Tuesday, April 28, 2009

Predestination

Last week I visited friends and joined in with their Bible Study. We were looking at Psalm 139.
After reading verse 16 -
Your eyes saw my substance, being yet unformed. And in Your book they all
were written, the days fashioned for me, when as yet there were none of them.

I commented that this shows God's predestination. The Bible Study leader later said that this verse isn't relevant at all to the doctrine of Predestination, but I disagree!!
After thinking about it for a while though, I realised there is more than one way of 'interpreting' the word predestination.
Berkhof's Systematic Theology helps explain...
The word 'predestination' is not always used in the same sense. Sometimes it is employed simply as a synonym of the generic word 'decree'. In other cases it serves to designate the purpose of God respecting all His moral creatures.
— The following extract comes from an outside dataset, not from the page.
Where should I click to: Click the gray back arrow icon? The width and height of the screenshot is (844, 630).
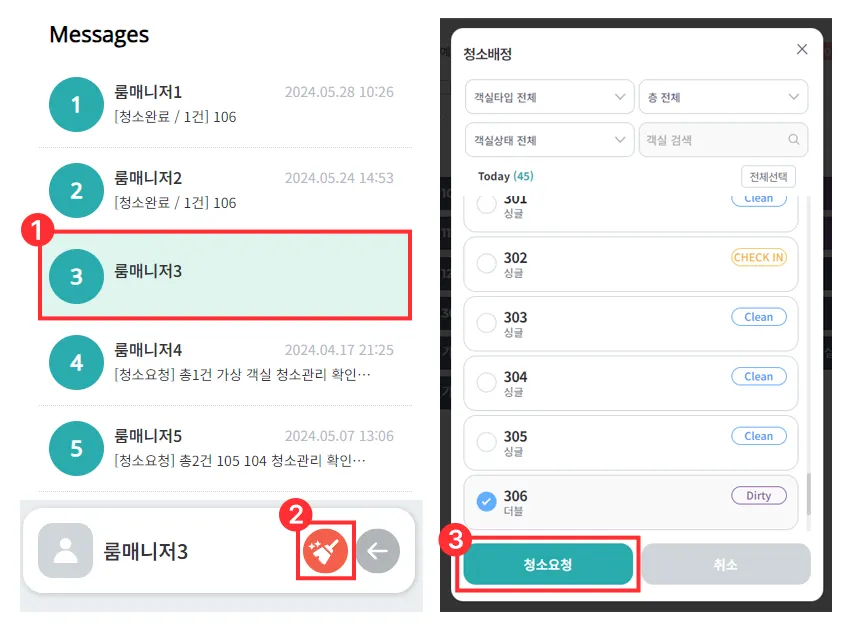click(378, 551)
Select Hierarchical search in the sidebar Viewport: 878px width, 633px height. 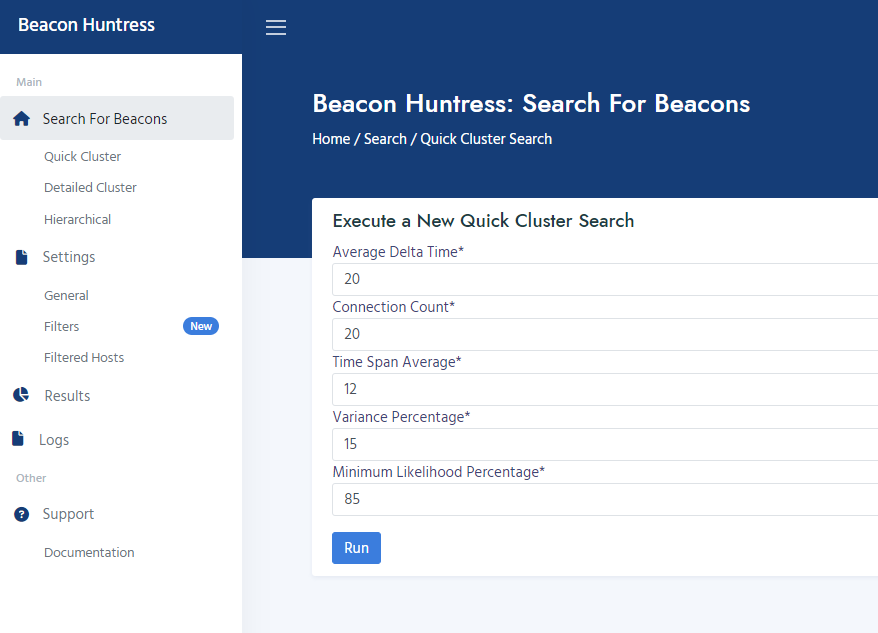(77, 220)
Most frequently, however, it denotes "the counsel of God concerning fallen men, including the sovereign election of some and the righteous reprobation of the rest."
Given that very brief definition, I still think that this verse still points to a sense of predestination in a small way.
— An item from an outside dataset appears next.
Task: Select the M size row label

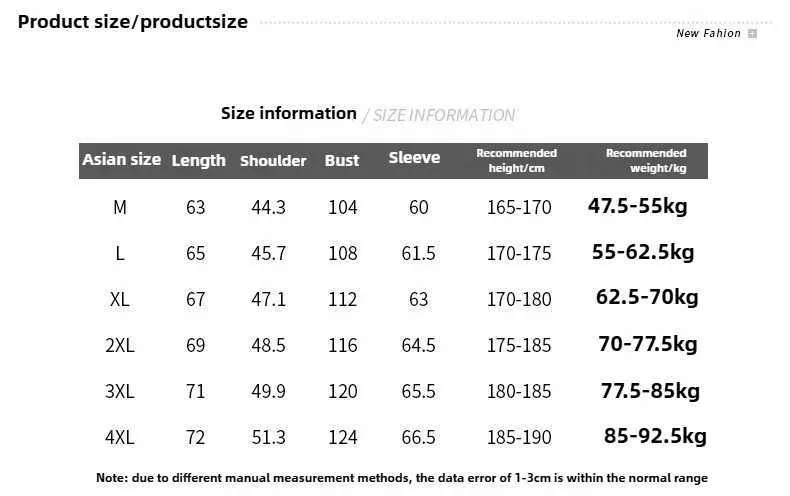Action: pos(120,208)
David sings God's praise, saying that He knows every part of him, all his inmost parts, all parts yet unformed, all days set out for him, even when he had not lived them yet.
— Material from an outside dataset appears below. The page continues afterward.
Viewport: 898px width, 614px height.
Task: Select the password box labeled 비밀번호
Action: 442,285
All this points to God's omniscience - He knows all things - comprehensively. Berkhof writes -
God knows Himself and in Himself all things that come from Him. He knows all
things as they actually come to pass, past, present and future, and knows them
in their real relations. He knows the hidden essence of things, to which the
knowledge of man cannot penetrate. He sees not as man sees, who observes only
the outward manifestations of life, but penetrates to the depths of the human
heart... God has decreed all things, and has decreed them with their causes and
conditions in the exact order in which they come to pass; and His foreknowledge
of future things and also of contingent events rests of His decree.

Given that God is omniscient and omnipotent, that He is in control of all things and has decreed all things - how can you say that it doesn't point to the predestination of man?